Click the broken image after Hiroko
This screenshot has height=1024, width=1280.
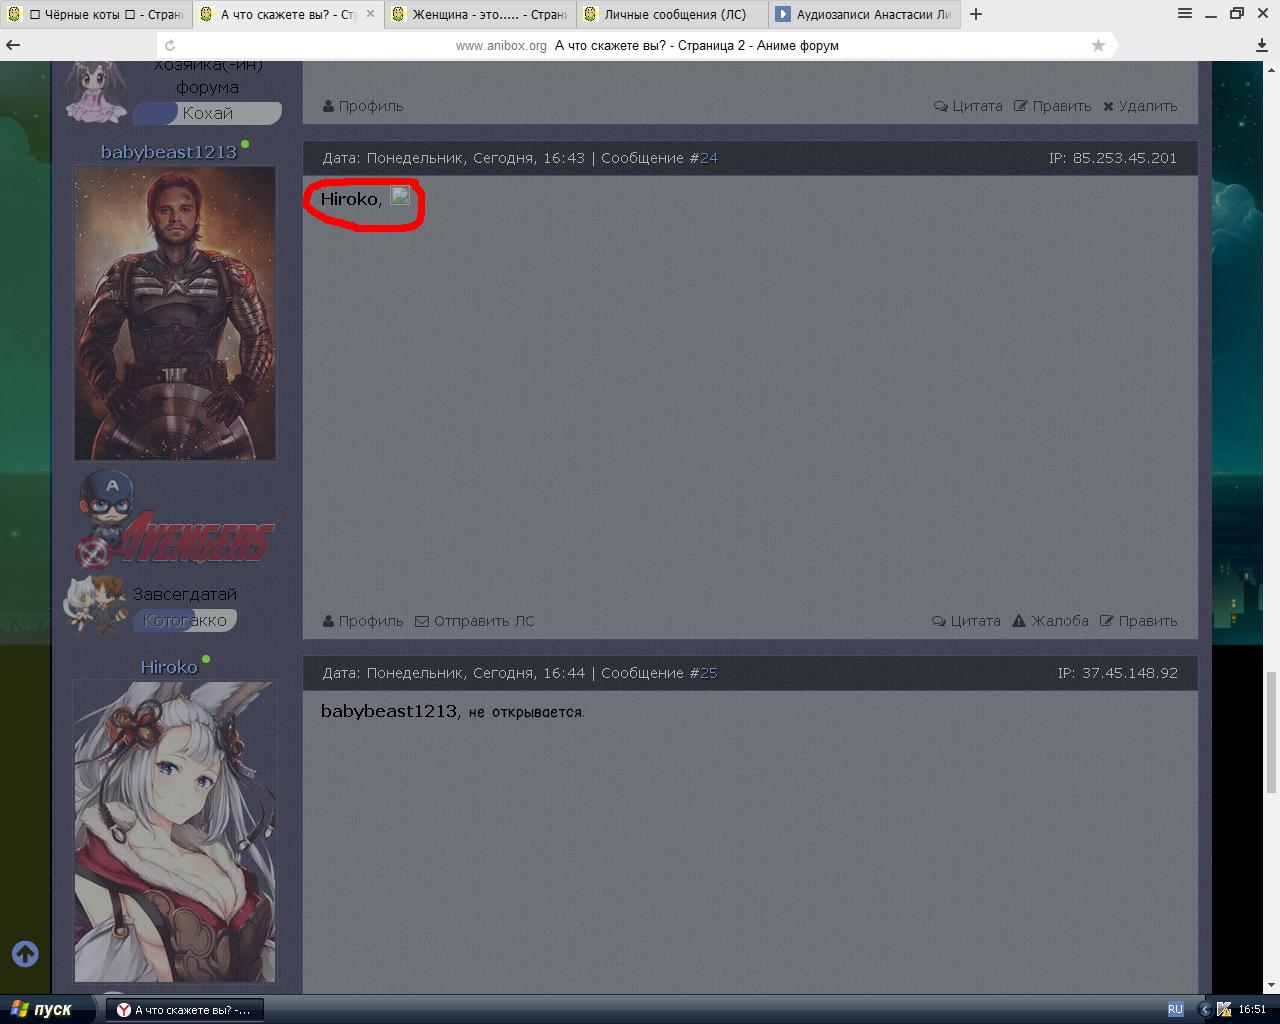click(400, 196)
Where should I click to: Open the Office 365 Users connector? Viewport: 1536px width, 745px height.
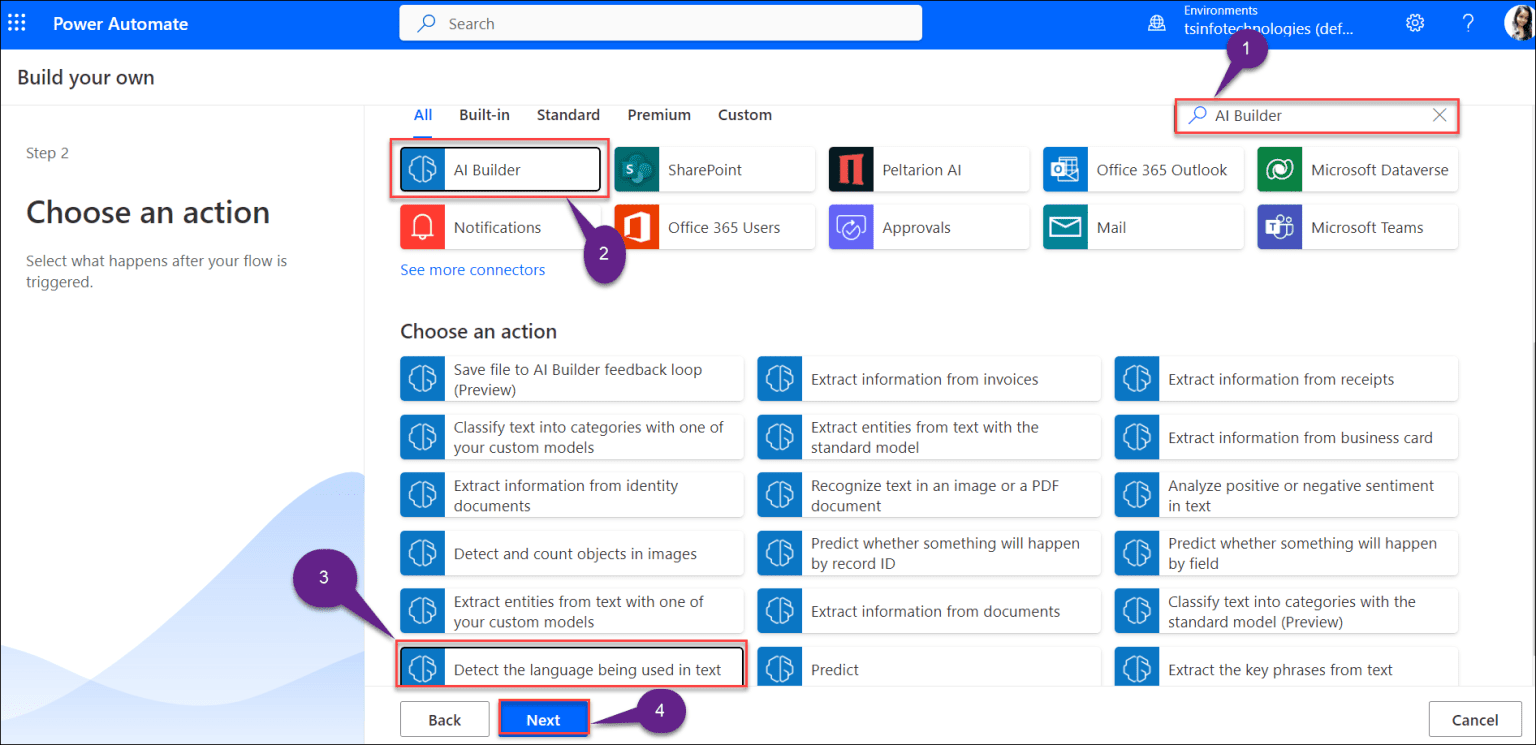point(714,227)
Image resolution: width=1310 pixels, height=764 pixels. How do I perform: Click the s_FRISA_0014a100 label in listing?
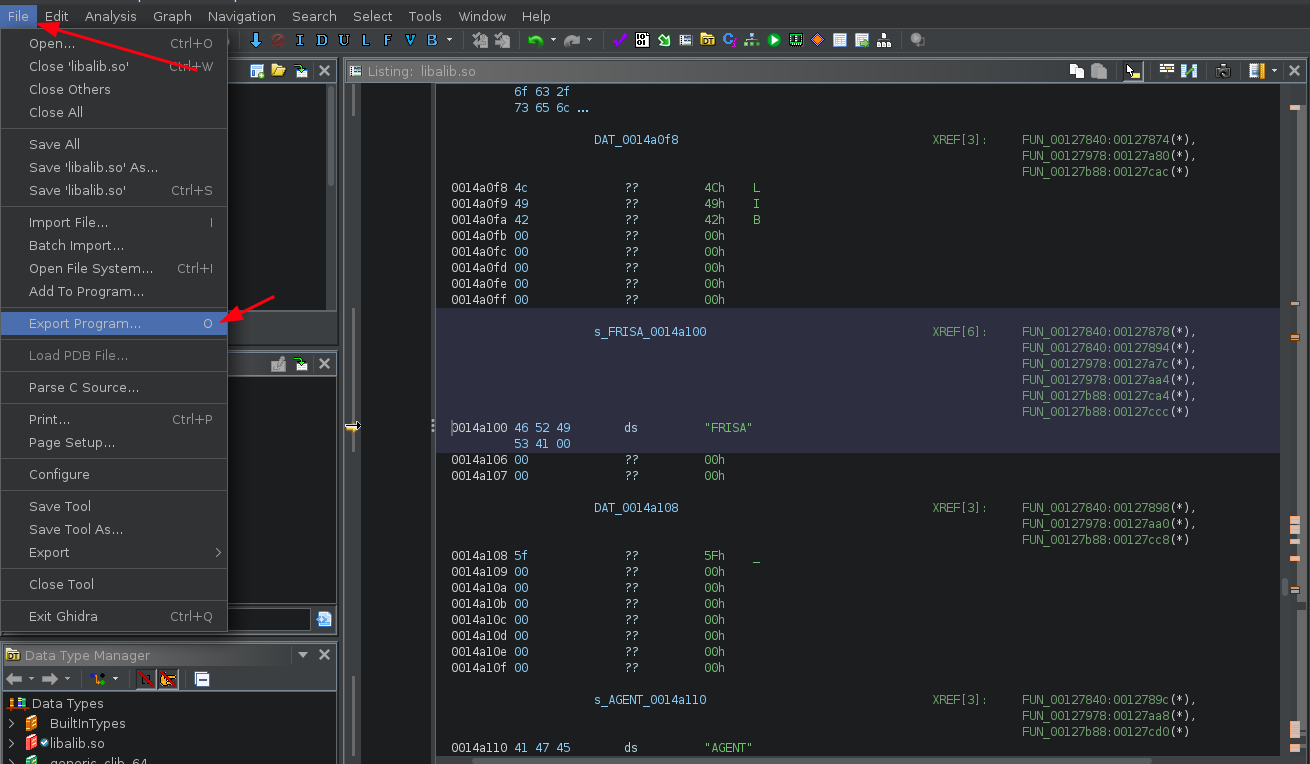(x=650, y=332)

▸ YOUR TASK:
Your task is to reproduce exactly the lines from the one that holds "This screenshot has height=1024, width=1280." to the last line of the listing, and only those, omitting the pictures.

▸ TASK SOLUTION:
This screenshot has height=1024, width=1280.
click(400, 196)
Where should I click to: Open the Office 365 Users connector? Viewport: 1536px width, 745px height.
point(714,227)
Image resolution: width=1310 pixels, height=764 pixels. How do I perform: Click the s_FRISA_0014a100 label in listing?
(x=650, y=332)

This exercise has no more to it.